● SUPPLIED TEXT
Everyone is a leader. Even our most junior teammates lead. While your individual sphere of influence changes based upon your position in an organization, as well as who you spend time with in your personal life, we all lead. My challenge to you is to make the most of every opportunity to grow as a leader, and if you haven't already, deliberately consider what kind of leader you strive to be.


It is a good practice to use the leadership characteristics of the people around you that you do or do not want to emulate. However, it is also important to select a foundation for your leadership style as a guide for your path. I frame leadership foundations in terms of being a multiplier or a diminisher. Interestingly, multipliers and diminishers have similar traits and characteristics. However, when these traits are applied, they produce drastically different outcomes.


Multipliers use expertise and knowledge to stretch the team and push it to grow in ways and areas they haven't previously explored. While it isn't always a comfortable feeling, multipliers challenge and disrupt the status quo in a respectful, team-oriented way. They ask focused questions in order to collaborate in finding the best solution. They start debates to foster engagement by all team members. Multipliers use positive methods to help people bring out the best in themselves and the team in order to increase productivity.


A diminisher is a person who, similar to a multiplier, shares expertise and knowledge while asking challenging questions. However, they do so in a way that belittles others in order to increase their own power. Diminishers need to feel as if they are the smartest person in the room. A diminisher may still get results, but productivity is reduced due to teammates feeling "shut down" after providing ideas.


One way to analyze your leadership style is to evaluate your team culture. Individuals who work for diminishers feel exhausted and frustrated. People who work for multipliers can feel exhausted, yet motivated.


A common concern we all hear about our Air Force is we try to "do more with less." However, while we may never be able to truly do more with less, we can lead others in a way that "multiplies" their contributions and teaches them how to do the same with others.

● SUPPLIED DATA
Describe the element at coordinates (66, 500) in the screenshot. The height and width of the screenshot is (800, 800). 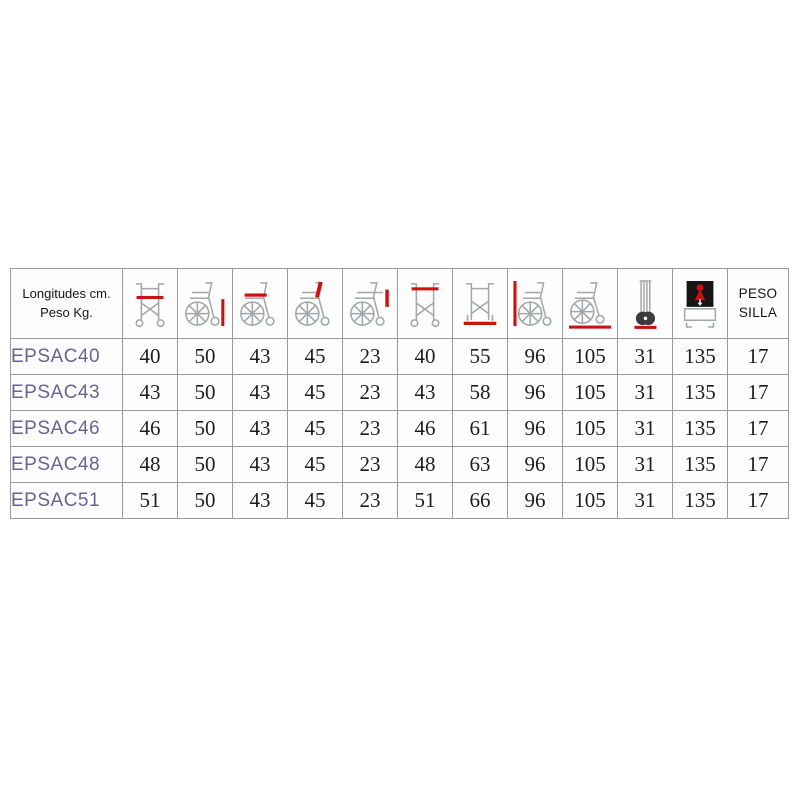
I see `model-cell: EPSAC51` at that location.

● TASK PROMPT
From the leadership passage, return the stretch from "A common concern" through "same with others.", copied word for word.

● REPLY
A common concern we all hear about our Air Force is we try to "do more with less." However, while we may never be able to truly do more with less, we can lead others in a way that "multiplies" their contributions and teaches them how to do the same with others.